_Assignment_
Would you transcribe exactly the lines from the one containing "Open the alerts warning sidebar icon" to the last line of the data below, both ends included, but none of the pictures?
········
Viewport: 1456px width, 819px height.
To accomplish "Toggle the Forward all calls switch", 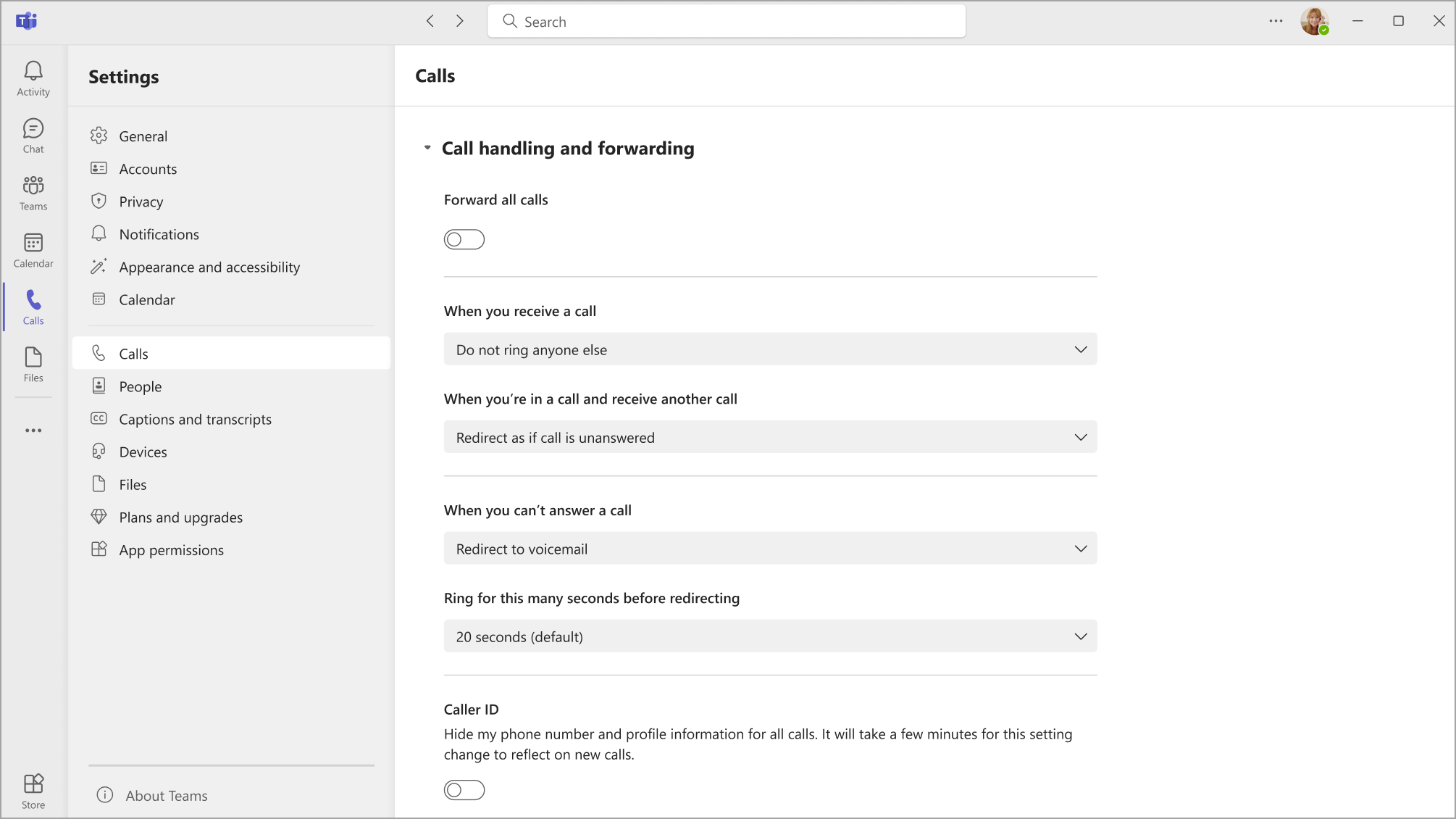I will tap(463, 239).
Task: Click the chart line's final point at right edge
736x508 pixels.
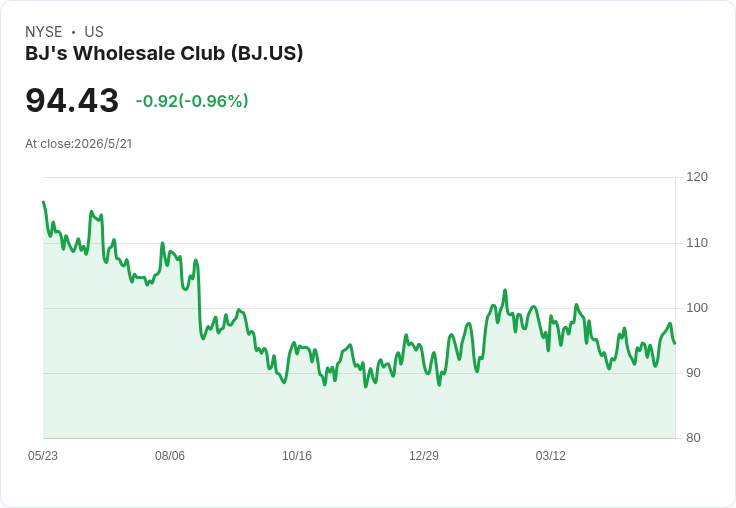Action: point(675,343)
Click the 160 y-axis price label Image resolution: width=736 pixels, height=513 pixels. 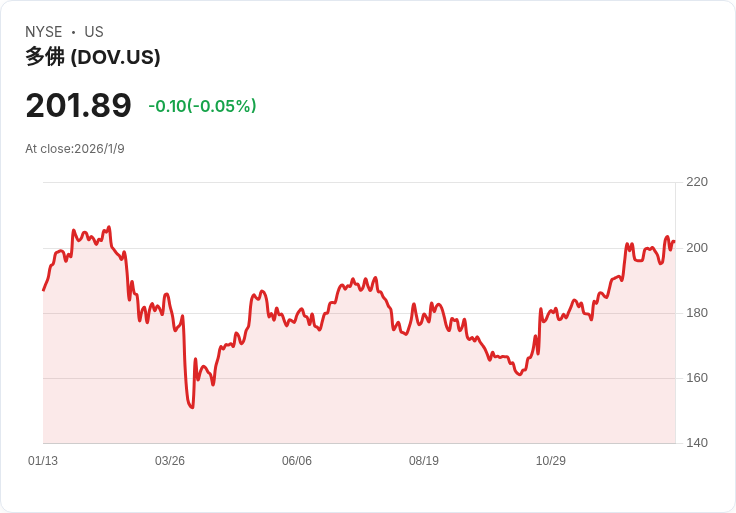[697, 378]
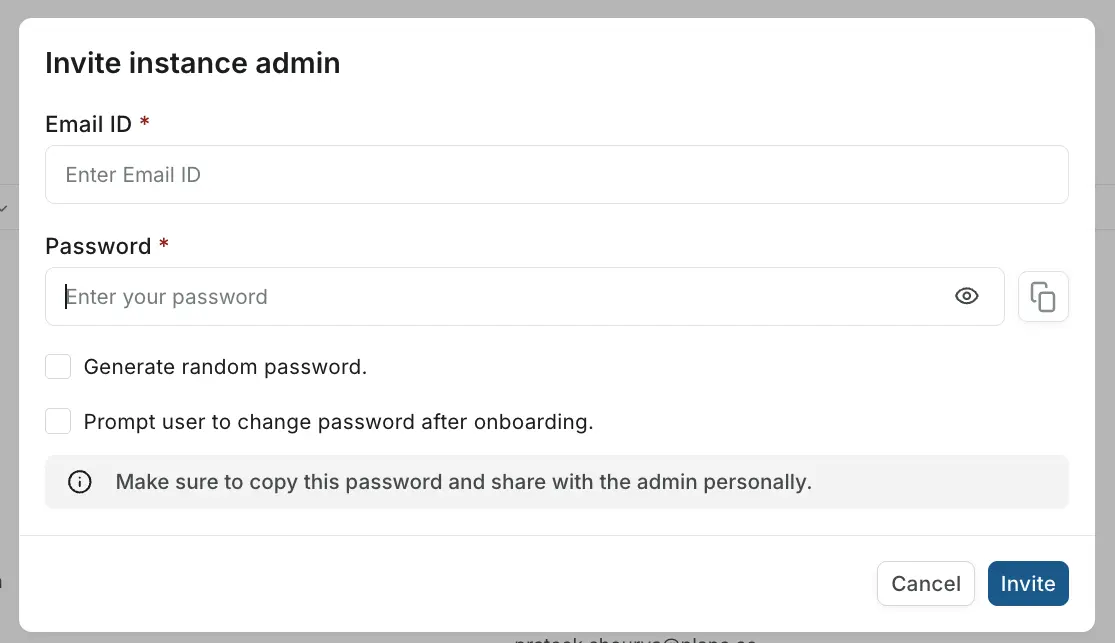Send the invitation with the Invite button

tap(1028, 583)
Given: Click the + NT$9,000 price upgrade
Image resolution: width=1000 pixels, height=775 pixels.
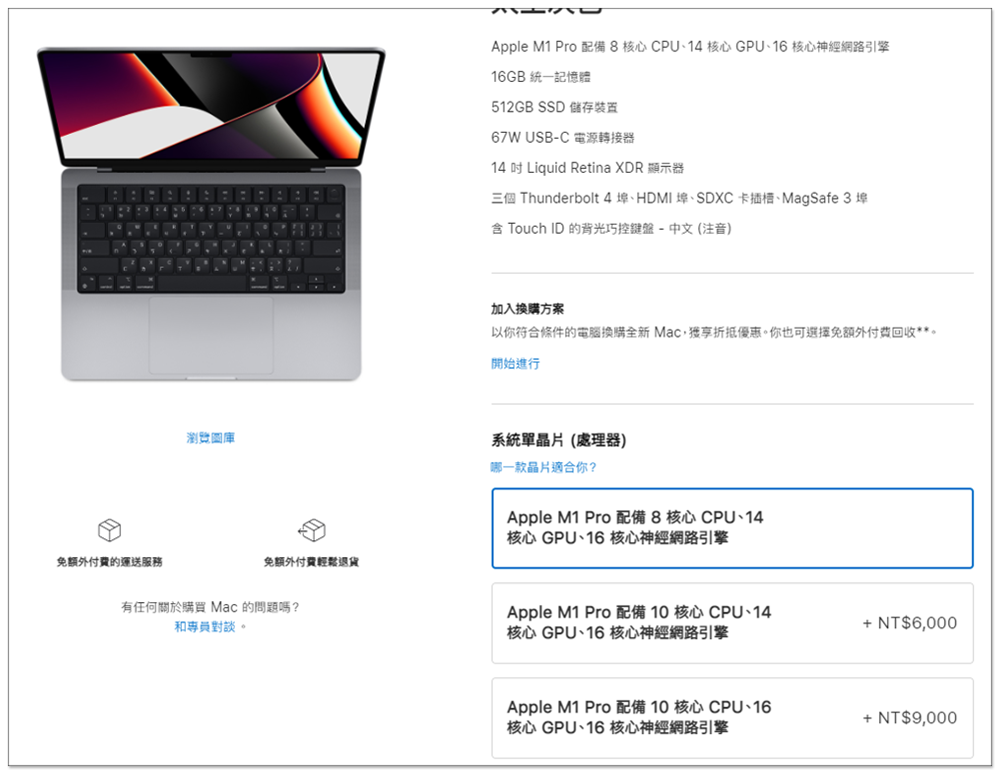Looking at the screenshot, I should 909,718.
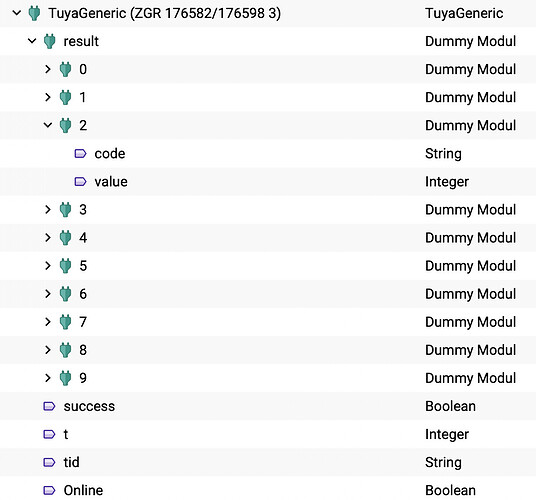Click the tid variable tag icon
The width and height of the screenshot is (536, 500).
pos(49,462)

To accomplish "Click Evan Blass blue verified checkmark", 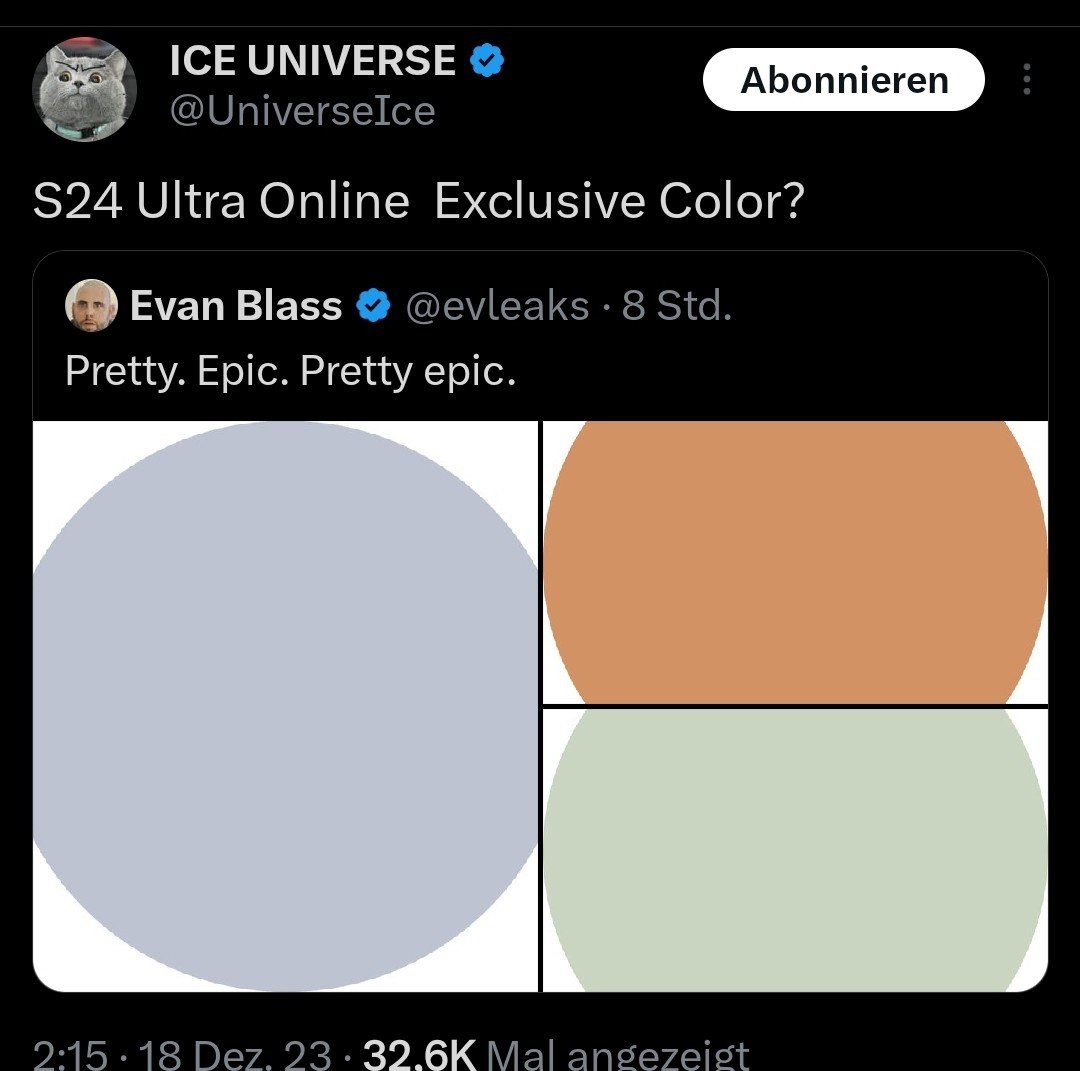I will (x=374, y=306).

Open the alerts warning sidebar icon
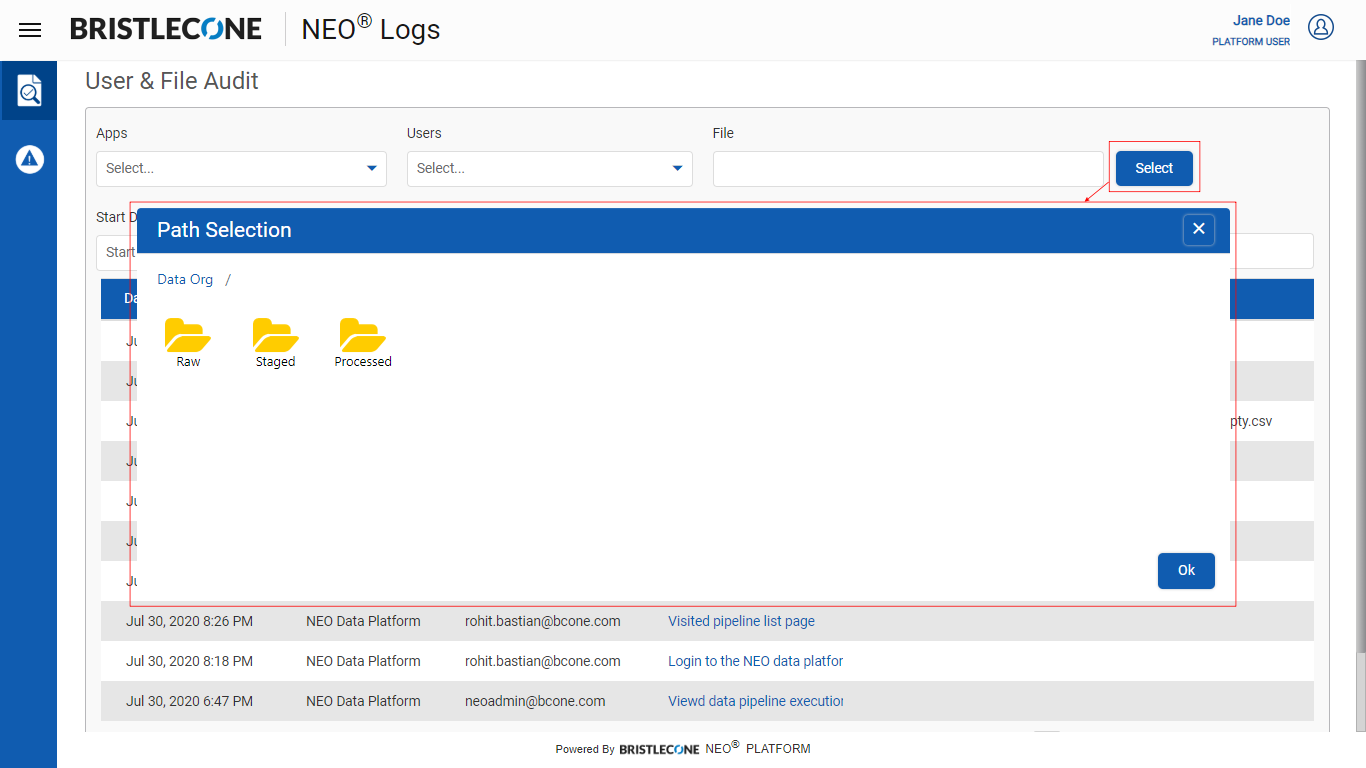pos(29,159)
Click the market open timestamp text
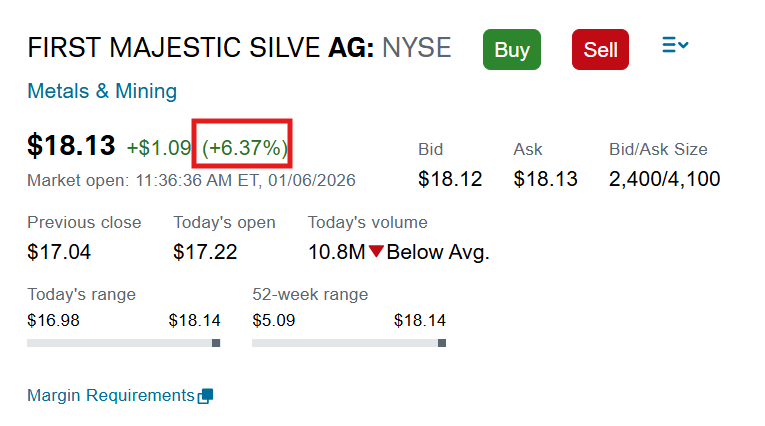This screenshot has width=765, height=426. tap(191, 181)
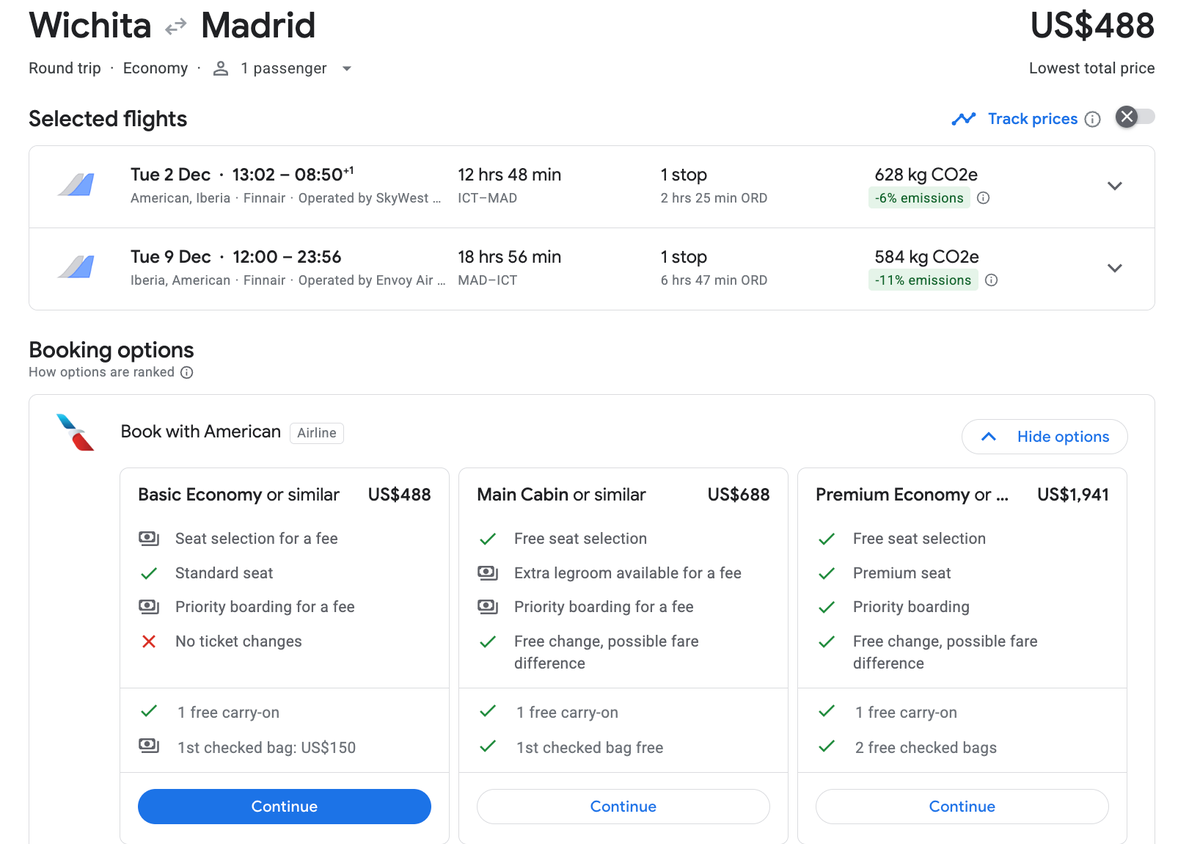Viewport: 1200px width, 844px height.
Task: Continue with the Premium Economy fare
Action: [961, 806]

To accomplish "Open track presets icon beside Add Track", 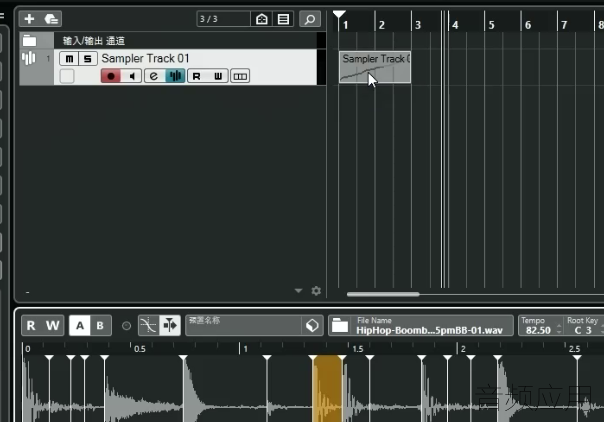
········
_Your solution_
Open the alerts warning sidebar icon
pos(29,159)
Click the market open timestamp text
This screenshot has width=765, height=426. tap(191, 181)
Viewport: 1200px width, 844px height.
Task: Continue with the Premium Economy fare
Action: [961, 806]

To accomplish "Open track presets icon beside Add Track", 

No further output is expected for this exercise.